April 01, 1999
Meetings & Conventions The Countdown Begins April 1999 Current Issue
April 1999

The Countdown Begins

Whimsical tips for creating the perfect millennium bash

By Cheryl-Anne Sturken

The new millennium doesn’t actually kick off until 2001, but that’s just a small detail. It’s how to celebrate this New Year’s Eve when the calendar ratchets into the double-zero slot that has folks around the globe working themselves into a tizzy.

But why wait? Celebrations held before Dec. 31, 1999, not only get a jump on the millennium madness, they cost significantly less and are sure to garner a higher guest count.

“Parties held before the end of 1999 will cost a lot less. And because many people are gong to want to be with their families on the big night, you won’t have to deal with divided loyalties,” says San Francisco-based event planner Linda Wiggins, owner of Finesse Productions.

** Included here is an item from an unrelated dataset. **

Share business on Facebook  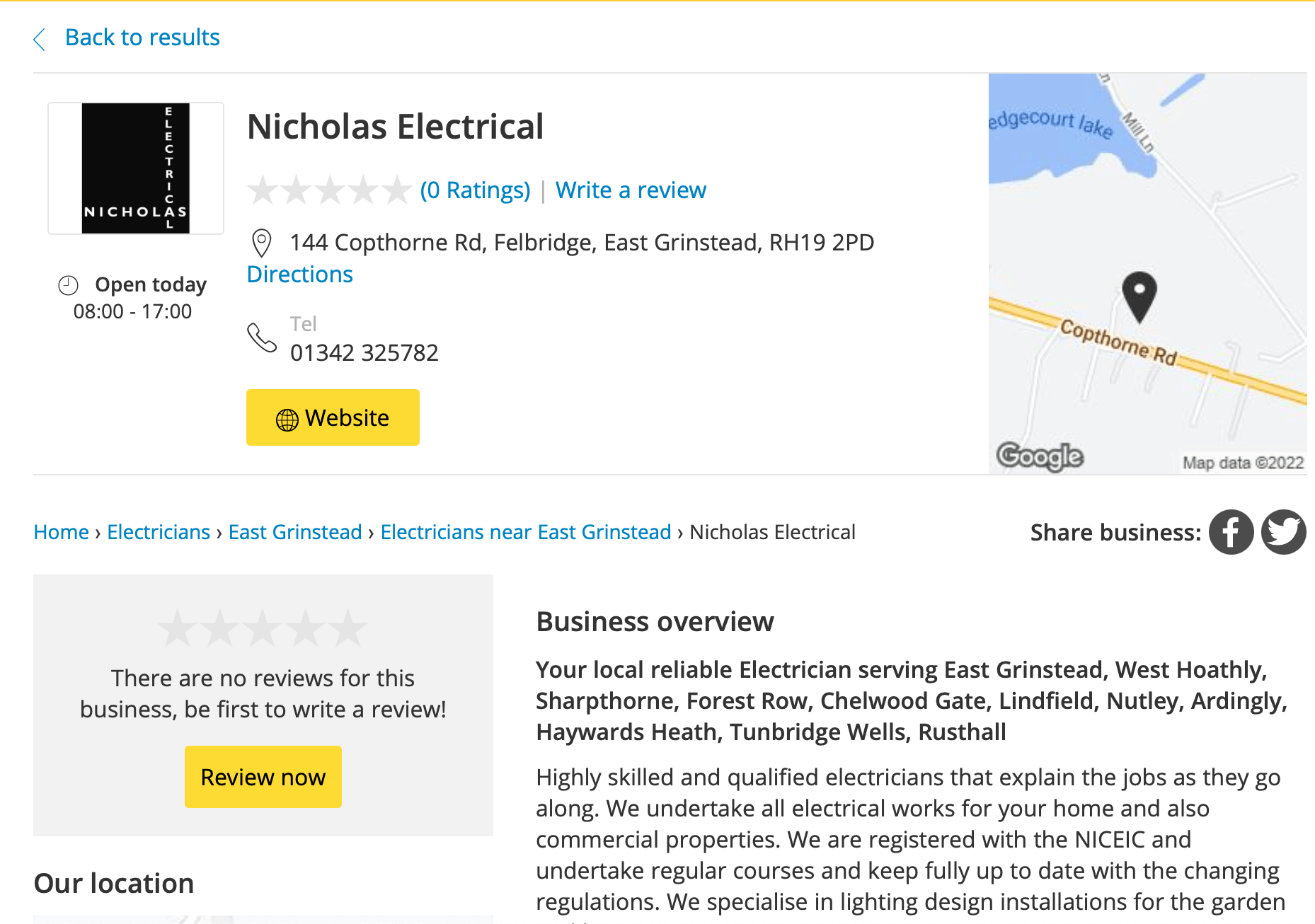click(x=1231, y=532)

Many attendees will be reluctant to attend a company event requiring air travel on New Year’s Eve, fearing havoc as a result of computer glitches, warns Sally Schwartz, president of Chicago-based Paint Me a Party Productions Inc. “People are very apprehensive about traveling at that time,” she says. “They’ve all heard the Y2K stories. They’re going to want to stay put.”

Another reason to celebrate early is that entertainment will be hard to come by, not to mention pricey, on New Year’s Eve, says Fred Shepherd, national director of sales and marketing for the Design Group, a Minneapolis-based destination management company. “The attitude we’re encountering is, ‘Hey, I’m worth three times as much on Dec. 31, so I’ll wait for the highest bidder.’” But, says Shepherd, the same band would be available for a party held in, say, October.

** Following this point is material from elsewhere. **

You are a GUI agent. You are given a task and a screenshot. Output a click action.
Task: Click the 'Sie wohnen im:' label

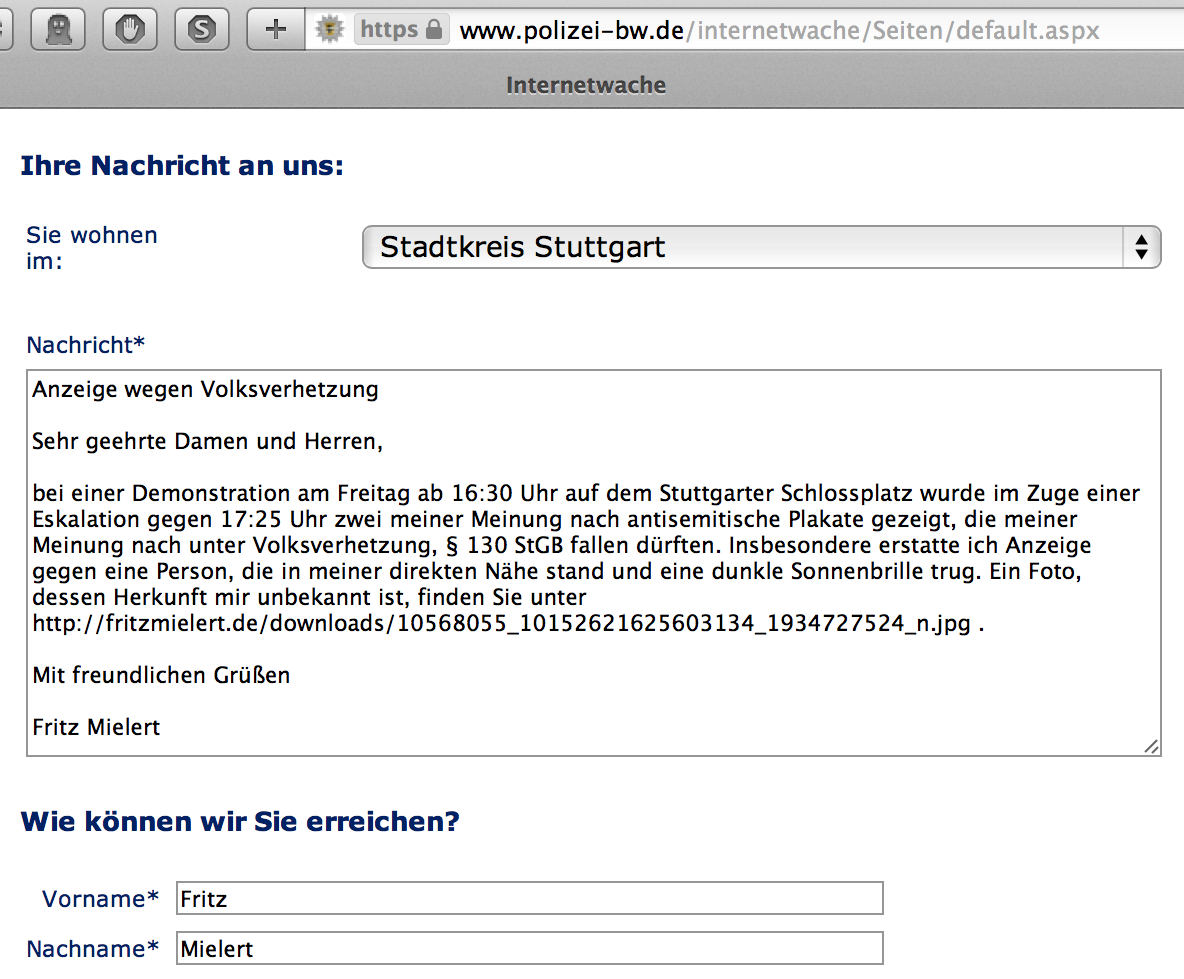click(92, 248)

To help planners get off the party-planning fence and to get the creative juices flowing, M&C asked destination management companies to share their millennium-party ideas and tips, including their takes on the traditional midnight countdown. Keep in mind that each event can be as glitzy or as low-key as desired. And, as always, the number of attendees, food served and entertainment choices will determine final cost.

Steve Kemble Event Design
Dallas, Texas
(214) 943-5949
Fax: (214) 943-2811

“There is so much the average company can do to have a really fabulous time, without spending a ton of money.”
Steve Kemble, owner

Why waste money on pricey decorations jazzing up some tired ballroom when the city (OK, a few streets) can be the company’s millennium stage for a few hours? In Dallas, downtown’s Commerce Street is the gathering place of choice for many groups.

Stage a grand entrance for VIPs, with a helicopter fly-in or cowboy escort. As a metaphor for the company’s strength as it advances into the new millennium, hire hulking body builders dressed in combat boots and black boxer shorts to act as wait staff, and have them serve champagne from hubcaps.

At midnight, have breathtaking fireworks explode overhead, and invite attendees to enter an enormous wine-stocked tent, where each will find a bottle whose vintage is the year he or she was born the ultimate take-home gift.

And, if in Dallas and money is no object, why not kick off the next century by driving a symbolic 100 head of longhorn steer straight through downtown?

Big Band Blast
Design Group
Minneapolis, Minn.
(612) 522-6460, (800) 616-6460
Fax: (612) 522-6461

“People are looking for an excuse to celebrate. You absolutely must have a chandeliered ballroom.”
Fred Shepherd
national director, sales and marketing

Swath the ballroom ceiling with billowing, sheer fabric through which twinkling lights shine. Decorate tables with lots of teal, purple and gold silks, and add centerpieces made of white roses and single-stem orchids. For a touch of elegance, trail fabric and lights from the ceiling to the center of strategically placed tables.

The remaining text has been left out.